Busbridge War Memorial is a First World War memorial in the churchyard of St John's Church in the village of Busbridge, Surrey, in south-eastern England. It was designed by Sir Edwin Lutyens and unveiled in 1922. It is one of several structures in the area for which Lutyens was responsible. His connection with Busbridge began in the 1880s when he partnered with Gertrude Jekyll, a local artist and gardener who lived at nearby Munstead Wood; the relationship led to many more commissions for Lutyens for country houses. Lutyens became renowned for his war memorial work after designing the Cenotaph in London, which he named after a garden seat at Munstead Wood. Busbridge is one of several war memorials he designed in connection with his pre-war work.
Abinger Common War Memorial is a First World War memorial in the village of Abinger Common in Surrey, south-eastern England. The memorial was destroyed by a German bomb during the Second World War and rebuilt in the late 1940s. One of 15 war crosses by Sir Edwin Lutyens, it is a grade II listed building.
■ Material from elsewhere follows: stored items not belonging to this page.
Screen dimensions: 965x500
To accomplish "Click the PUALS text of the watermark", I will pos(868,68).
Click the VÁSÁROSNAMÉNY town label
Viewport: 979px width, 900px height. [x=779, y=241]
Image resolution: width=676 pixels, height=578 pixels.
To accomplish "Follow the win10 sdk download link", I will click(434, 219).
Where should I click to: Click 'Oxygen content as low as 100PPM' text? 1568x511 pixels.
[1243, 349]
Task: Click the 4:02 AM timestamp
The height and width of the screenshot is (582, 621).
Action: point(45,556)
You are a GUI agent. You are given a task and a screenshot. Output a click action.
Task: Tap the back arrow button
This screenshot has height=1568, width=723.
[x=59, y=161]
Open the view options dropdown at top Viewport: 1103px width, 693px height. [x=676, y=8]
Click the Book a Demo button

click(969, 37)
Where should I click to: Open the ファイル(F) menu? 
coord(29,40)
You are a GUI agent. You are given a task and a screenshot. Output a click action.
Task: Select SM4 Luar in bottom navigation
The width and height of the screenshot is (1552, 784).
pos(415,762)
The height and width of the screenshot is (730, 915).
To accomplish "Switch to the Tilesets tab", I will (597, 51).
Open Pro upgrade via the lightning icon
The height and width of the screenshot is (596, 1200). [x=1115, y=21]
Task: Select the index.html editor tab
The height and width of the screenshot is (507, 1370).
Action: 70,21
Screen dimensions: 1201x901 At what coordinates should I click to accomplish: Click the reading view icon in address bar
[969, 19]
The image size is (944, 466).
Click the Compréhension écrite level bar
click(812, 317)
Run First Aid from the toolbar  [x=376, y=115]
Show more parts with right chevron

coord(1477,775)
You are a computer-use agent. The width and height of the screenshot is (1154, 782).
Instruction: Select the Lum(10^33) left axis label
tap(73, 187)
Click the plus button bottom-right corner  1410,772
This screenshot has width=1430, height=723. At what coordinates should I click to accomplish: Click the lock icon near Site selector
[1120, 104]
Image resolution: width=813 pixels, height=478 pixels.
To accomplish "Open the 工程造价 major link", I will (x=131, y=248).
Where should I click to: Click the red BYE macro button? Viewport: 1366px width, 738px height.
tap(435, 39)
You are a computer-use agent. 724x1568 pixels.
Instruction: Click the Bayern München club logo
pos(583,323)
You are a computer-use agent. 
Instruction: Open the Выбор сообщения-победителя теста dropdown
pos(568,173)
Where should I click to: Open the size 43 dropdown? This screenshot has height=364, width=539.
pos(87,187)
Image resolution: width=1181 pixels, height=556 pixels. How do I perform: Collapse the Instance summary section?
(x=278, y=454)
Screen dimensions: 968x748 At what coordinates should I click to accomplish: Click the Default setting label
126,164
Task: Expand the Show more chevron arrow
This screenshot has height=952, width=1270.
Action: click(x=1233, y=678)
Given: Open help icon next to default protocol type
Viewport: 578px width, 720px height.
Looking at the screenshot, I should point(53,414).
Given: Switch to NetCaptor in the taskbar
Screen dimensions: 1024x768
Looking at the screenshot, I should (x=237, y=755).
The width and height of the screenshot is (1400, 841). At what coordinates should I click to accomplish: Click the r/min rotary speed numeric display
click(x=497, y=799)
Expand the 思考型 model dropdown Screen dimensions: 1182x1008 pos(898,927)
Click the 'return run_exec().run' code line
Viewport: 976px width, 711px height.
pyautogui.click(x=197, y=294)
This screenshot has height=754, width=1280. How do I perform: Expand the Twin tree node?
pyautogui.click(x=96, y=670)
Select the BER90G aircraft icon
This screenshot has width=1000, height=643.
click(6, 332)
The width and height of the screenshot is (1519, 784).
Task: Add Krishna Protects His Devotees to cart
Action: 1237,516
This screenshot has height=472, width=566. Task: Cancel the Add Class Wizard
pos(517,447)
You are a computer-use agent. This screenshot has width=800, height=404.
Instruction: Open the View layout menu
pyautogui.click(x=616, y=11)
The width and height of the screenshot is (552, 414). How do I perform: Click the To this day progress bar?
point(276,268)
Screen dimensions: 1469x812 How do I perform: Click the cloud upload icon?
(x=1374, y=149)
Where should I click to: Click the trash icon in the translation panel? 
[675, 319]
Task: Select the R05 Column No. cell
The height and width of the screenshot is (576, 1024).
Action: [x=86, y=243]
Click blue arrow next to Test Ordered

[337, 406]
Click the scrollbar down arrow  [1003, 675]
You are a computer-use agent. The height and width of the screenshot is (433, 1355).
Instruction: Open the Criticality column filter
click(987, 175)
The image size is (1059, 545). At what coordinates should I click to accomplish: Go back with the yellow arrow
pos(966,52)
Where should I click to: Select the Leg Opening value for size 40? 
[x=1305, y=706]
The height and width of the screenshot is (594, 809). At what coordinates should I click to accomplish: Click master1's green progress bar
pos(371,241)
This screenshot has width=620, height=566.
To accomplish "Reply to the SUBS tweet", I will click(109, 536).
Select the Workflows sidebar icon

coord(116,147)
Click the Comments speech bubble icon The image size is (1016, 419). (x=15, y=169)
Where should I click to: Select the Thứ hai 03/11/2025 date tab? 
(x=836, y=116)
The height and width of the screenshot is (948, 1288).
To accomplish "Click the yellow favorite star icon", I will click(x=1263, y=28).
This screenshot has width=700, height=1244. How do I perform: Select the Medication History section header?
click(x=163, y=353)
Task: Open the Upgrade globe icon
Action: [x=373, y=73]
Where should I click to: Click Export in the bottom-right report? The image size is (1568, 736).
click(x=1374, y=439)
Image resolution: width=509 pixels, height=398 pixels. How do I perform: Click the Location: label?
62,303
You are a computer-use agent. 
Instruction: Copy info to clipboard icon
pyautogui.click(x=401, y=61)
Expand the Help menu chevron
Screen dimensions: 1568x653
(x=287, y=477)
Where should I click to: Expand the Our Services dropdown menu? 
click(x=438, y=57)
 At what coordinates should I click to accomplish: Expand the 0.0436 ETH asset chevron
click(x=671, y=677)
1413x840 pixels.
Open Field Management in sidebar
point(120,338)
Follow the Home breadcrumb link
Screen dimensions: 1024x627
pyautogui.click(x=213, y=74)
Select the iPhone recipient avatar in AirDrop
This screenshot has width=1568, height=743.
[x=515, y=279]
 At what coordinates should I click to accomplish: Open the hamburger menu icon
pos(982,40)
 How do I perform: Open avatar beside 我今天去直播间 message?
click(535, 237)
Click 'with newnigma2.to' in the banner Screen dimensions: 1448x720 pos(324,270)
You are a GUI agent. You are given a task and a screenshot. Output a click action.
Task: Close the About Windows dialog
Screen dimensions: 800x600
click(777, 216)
The Jekyll Memorial, Busbridge, Surrey, England, commemorates the gardener Gertrude Jekyll and members of her family. Designed by Jekyll's friend and collaborator, Edwin Lutyens and constructed in 1932, it is a Grade II listed structure.
Heywood House Gardens, generally Heywood Gardens, form the grounds of a now-vanished house in County Laois, Ireland. The estate was developed in the late 18th century by Michael Frederick Trench, a politician, landowner and architect. He built a substantial house and laid out an extensive park, under the direction of James Gandon. In the early 20th century, Heywood was owned by Sir Hutcheson Poë who commissioned Edwin Lutyens to develop the gardens immediately surrounding the house. Lutyens engaged his long-time collaborator Gertrude Jekyll to undertake the planting. The house was demolished after a fire in 1950 and the gardens are now in the care of the Office of Public Works.
The Hoo is an Neoclassical country house in Willingdon, in the Wealden district of East Sussex, England. It was designed by Edwin Lutyens in 1902 for Alexander Wedderburn, a wealthy lawyer. Considered one of Lutyens' best houses, it is a Grade I listed building. The gardens, which had input from Gertrude Jekyll, are designated at Grade II* on the Register of Historic Parks and Gardens of Special Historic Interest in England.
Berrydown Court is a late 19th-century country house, on the B3400 road between the villages of Ashe and Overton in Hampshire, England. The house was built in 1897-1898 and was designed by Edwin Lutyens. Berrydown is a Grade I listed building, and its entrance lodge and boundary walls are also listed at Grade I.